Opening the firmware in Visual Studio Code #
Once the files are extracted you will need to open the folder in Visual Studio Code. You must open the folder named Firmware and not any other one. Failure to open the firmware at the correct folder level will result in it not working.
First time using our firmware or having issues? Watch our video that is intended to clear up common mistakes people make when opening and using the firmware here: Unified 2 VSCode Tips for Noobs | EZTip #8 – YouTube
Once the folder is opened, you will expand the Marlin folder on the left and side and then double click on the file called “Configuration.h”. This file is where you will set up the firmware for your specific printer.
Editing The Configuration.h File #
In the configuration.h file there are printer models you can uncomment to tell the firmware what machine you are setting it up for. Uncomment means removing the // in front of a setting and you will be left with #define XXXXXX if an option is enabled.
There are many other options in the firmware for setting up upgrades, tuning, and other features. Read through the files configuration section to see all the features we’ve put in the firmware for you.

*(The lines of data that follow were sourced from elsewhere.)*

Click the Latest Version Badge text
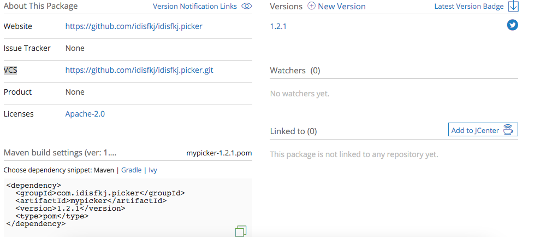Viewport: 552px width, 237px height. coord(469,7)
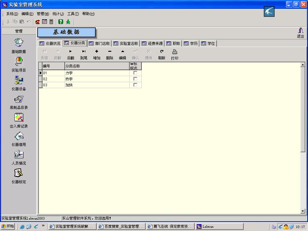Image resolution: width=308 pixels, height=231 pixels.
Task: Click the 打印 print button
Action: coord(174,54)
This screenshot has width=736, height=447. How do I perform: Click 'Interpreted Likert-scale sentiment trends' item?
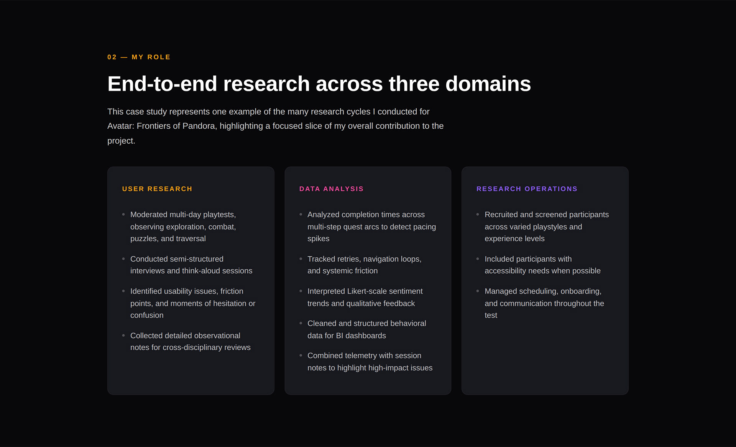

We have an article here with more details about the use of the configuration.h file.
Testing the Firmware Settings #
Once you have all the options you want and your printer model setting uncommented now it’s time to make sure it compiles with no issues. To do that just click the ✓ at the bottom-left of Visual Studio Code and it will build the firmware.
If the build succeeds it is ready for you to upload to your printer. You will know if it was successfully built because it will show a SUCCESS in green at the bottom of the window in Visual Studio Code.
Flashing the Firmware #
Upload the firmware to your board (USB Cable Method) #
Now that we have the firmware tested we can upload it to your printer. Your particular printer uses a USB cable to upload it to the printer board. Make sure you close out ALL slicers and any other programs that you may have open that could connect to your printer’s COM port. Once the printer is connected you can upload the firmware to the board by clicking the right-pointing arrow in the bottom-left-hand corner of Visual Studio Code.
The firmware will now be uploaded to your printer board. It will display a success message as we saw in the test compile step above when it is done flashing. This typically takes about 30-60 seconds depending on the speed of your computer and/or control board.
DO NOT UNPLUG THE PRINTER OR RESET YOUR COMPUTER. Interrupting the flashing can “brick” your board and if this happens you will need to reflash the bootloader with a programmer (like an Arduino UNO) before you can flash again.
When the printer boots you may see the TH3D logo on your LCD, printers with older 8-bit boards or low-end CPUs may not show a TH3D logo but all will show a Marlin screen with TH3D Studio showing on the version information.
Reset your EEPROM! #
Make sure to reset your EEPROM on your printer after flashing any firmware. You can do this from your printer LCD by going to Configuration -> Reset EEPROM or by sending an M502 followed by M500 with your favorite Gcode sender application.